Passage:
--- start ---
# Binoculars



## Angel Eyes (Oct 12, 2019)

Does anyone have a opinion for the best binoculars for less than $120. Thanks


----------



## Ruger#3 (Oct 12, 2019)

https://www.amazon.com/Vortex-Optic...YS7VC5MV93K7GY07D&refRID=83QYS7VC5MV93K7GY07D


----------



## Deer Fanatic (Oct 14, 2019)

Leopold BX-1 Mckenzie


----------



## Para Bellum (Oct 15, 2019)

Deer Fanatic said:


> Leopold BX-1 Mckenzie



Not familiar with this model but have always used Leupold.  Couple years ago, the whole objective broke off on the left side of my binos as it was in the negatives outside.  Sent them back to Leupold.  They sent me a brand new pair of Rogues with a note that read, "We are sorry but we no longer make this model.  Please accept this newer model and our sincere apology."  I'm a customer for life.


----------



## Dustin Pate (Oct 15, 2019)

https://smile.amazon.com/dp/B004P1IMFA/?coliid=I1ELDK7U7SP4IO&colid=1F3X5JDOI7O3N&psc=1 

I have used these Celestron's for going on 5 years now. They are extremely popular in the bird watching community and they use binoculars a lot! I'm actually about to order a second pair to keep in the boat.


----------



## greg_n_clayton (Oct 16, 2019)
--- end ---
Stated problem A: In the listing, switch "legend" to "key" in the part that opens with the line containing "Where should I" and runs through the end of the listing, and write that part out again without the pictures.
The listing that comes next is unrelated to the binoculars thread.

Dataset records:
--- start ---
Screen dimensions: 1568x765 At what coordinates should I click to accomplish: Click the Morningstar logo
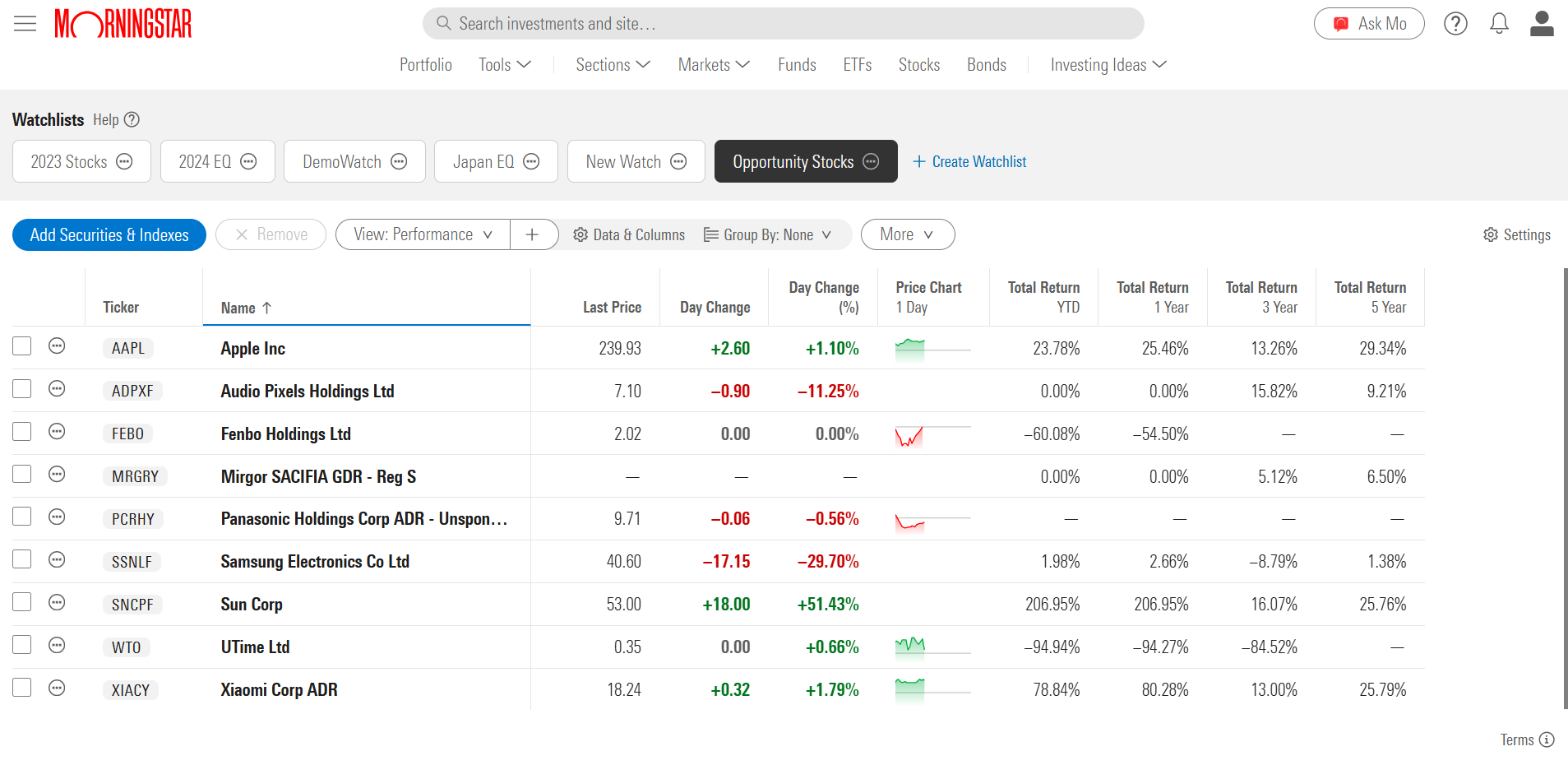point(122,23)

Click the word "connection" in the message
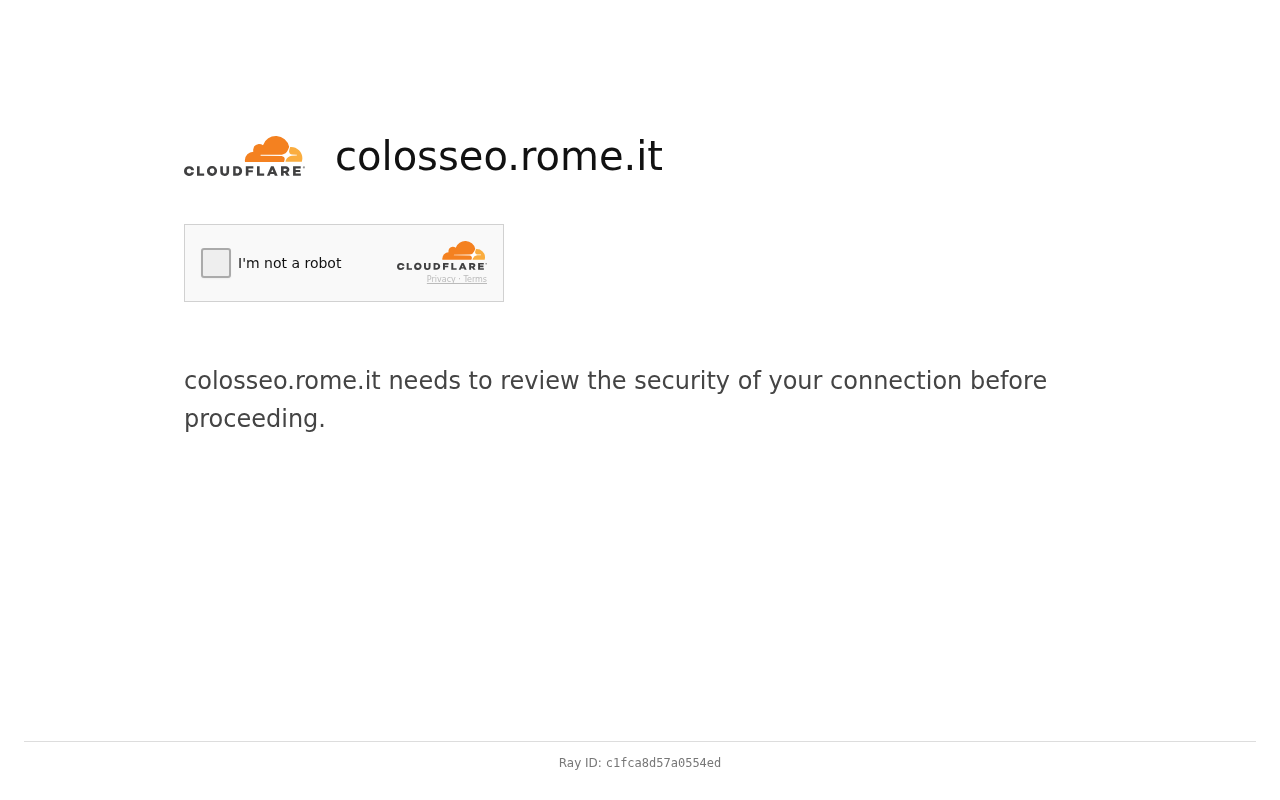pos(895,381)
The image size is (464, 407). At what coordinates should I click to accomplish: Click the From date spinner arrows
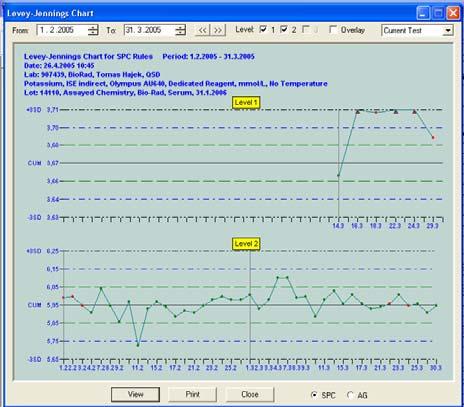tap(93, 30)
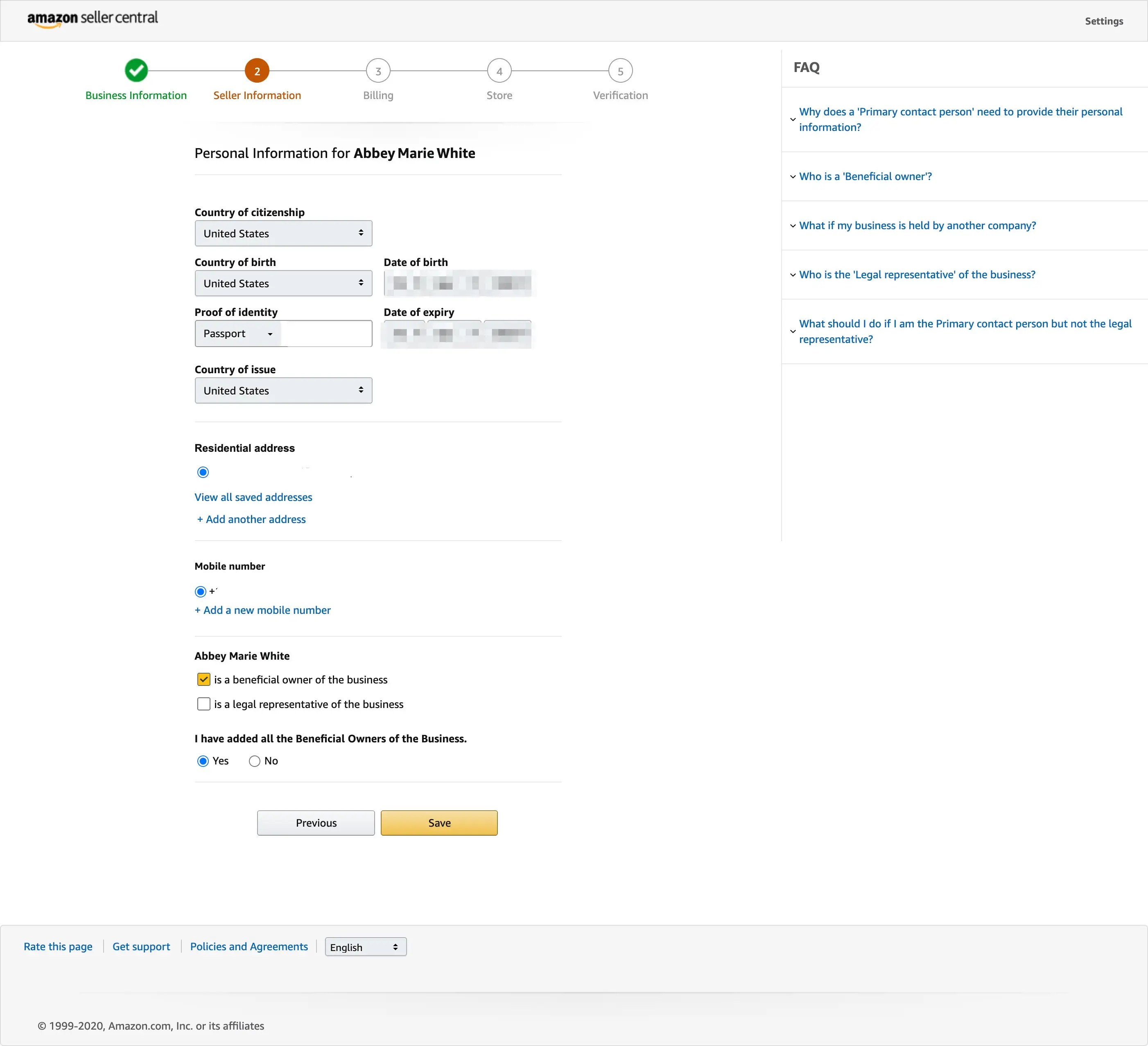
Task: Open the English language selector in footer
Action: [x=365, y=947]
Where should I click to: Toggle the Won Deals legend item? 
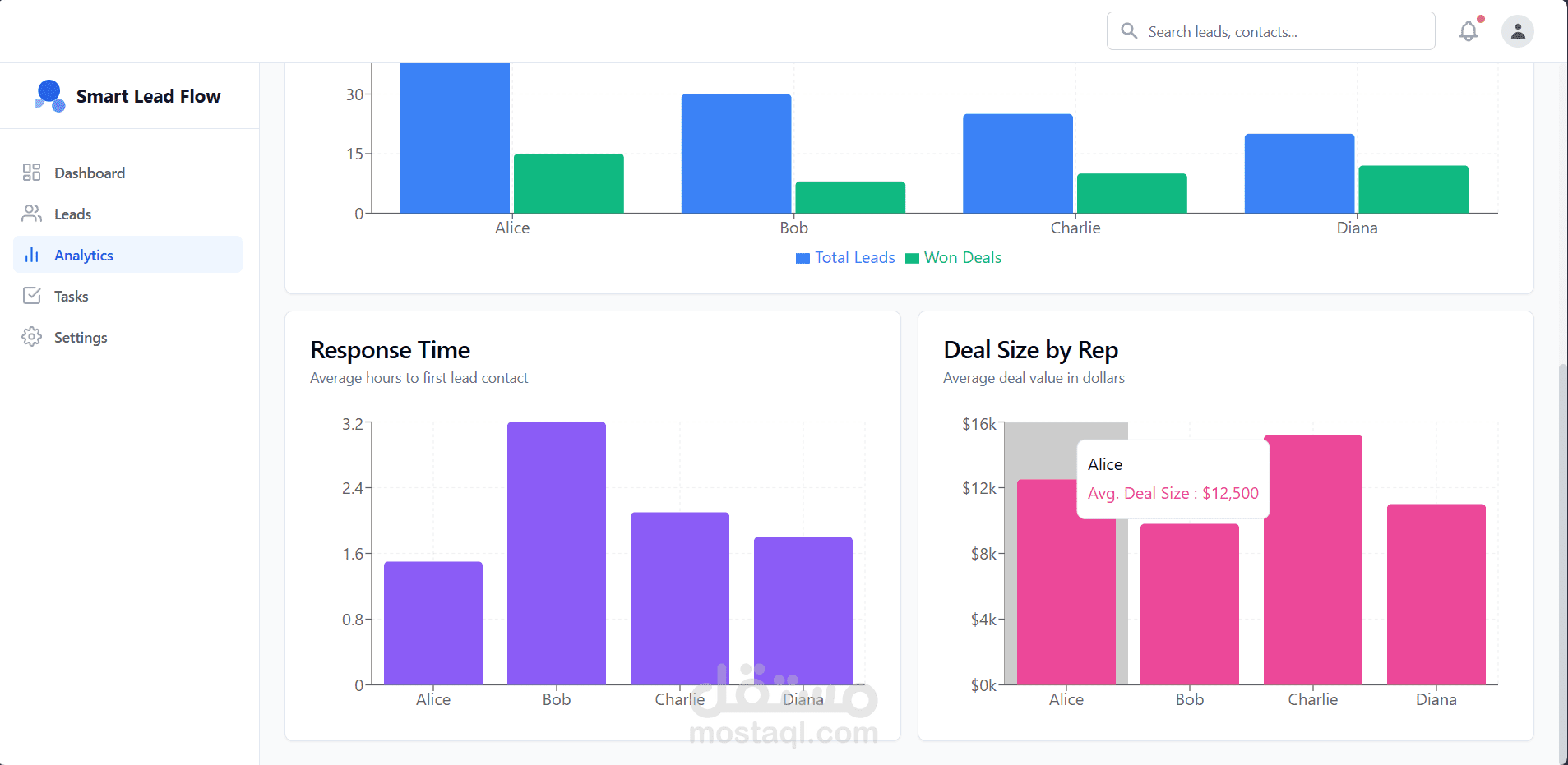[954, 258]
--- end ---
Stated problem B: In the binoculars thread, what did Leupold send Para Bellum after the broken binoculars were sent back?

Task solution A:
Where should I click to: Toggle the Won Deals key item? 
[954, 258]

Task solution B: A brand new pair of Rogues, with a note apologizing that the old model was no longer made.